O que você acha que mudou no seu processo de escrita ao longo dos anos? O que você diria a si mesma se pudesse voltar à escrita de seus primeiros textos?
Eu sofro menos e escrevo mais.
Não gosto desses conselhos que a gente dá pra nossa versão mais jovem, eles são sempre muito redondinhos e bonitinhos. Até porque, se eu tivesse feito outro percurso durante a minha vida provavelmente não teria os conselhos que posso dar hoje. Conselho que não provém da experiência (geralmente de dor, erro, frustração e fracasso) tem um nome: best seller de auto-ajuda.
Vou te propor outra coisa: gosto de imaginar uma ficção. Eu, daqui a dez anos, dando conselhos para mim mesma.

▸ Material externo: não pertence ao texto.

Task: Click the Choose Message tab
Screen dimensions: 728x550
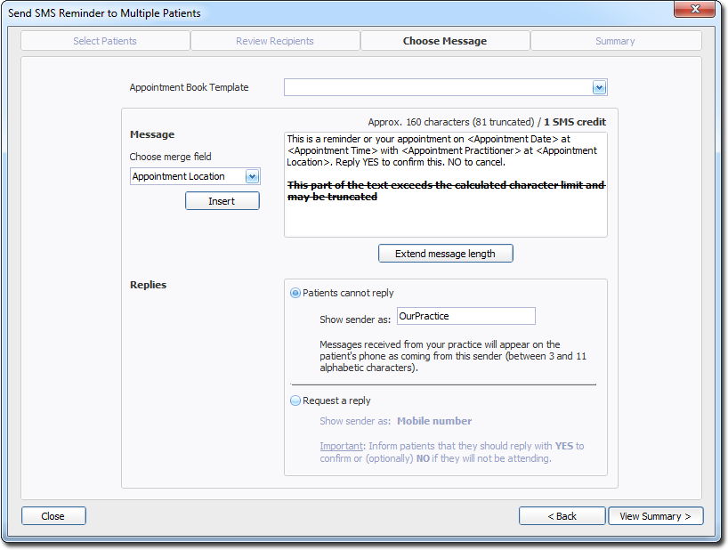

Atualmente, os conselhos que me dou quando o tema é escrita são os seguintes: faça mais exercícios físicos, pare de gastar tanto tempo no Instagram e publique mais.
Que projeto você gostaria de fazer, mas ainda não começou? Que livro você gostaria de ler e ele ainda não existe?
Acho que comecei vários projetos, a questão é tirá-los da gaveta. Talvez o que eu mais queira continuar seja um livro de ficção que comecei a escrever.
Gostaria de ler um livro que desmontasse muitas das minhas certezas. Mas talvez ele já exista e eu ainda não tenha tido a sorte de encontrá-lo. Um livro assim é como a ilha desconhecida (do livro O Conto da Ilha Desconhecida, do Saramago): não é porque ninguém encontrou e colocou no mapa que ele não existe. Aliás, esse é um livro bom de desejar: um livro que ainda não foi lido por ninguém. Quem sabe os textos da mala que, dizem, Walter Benjamin carregava antes de se matar e que nunca foi achada? Seria incrível.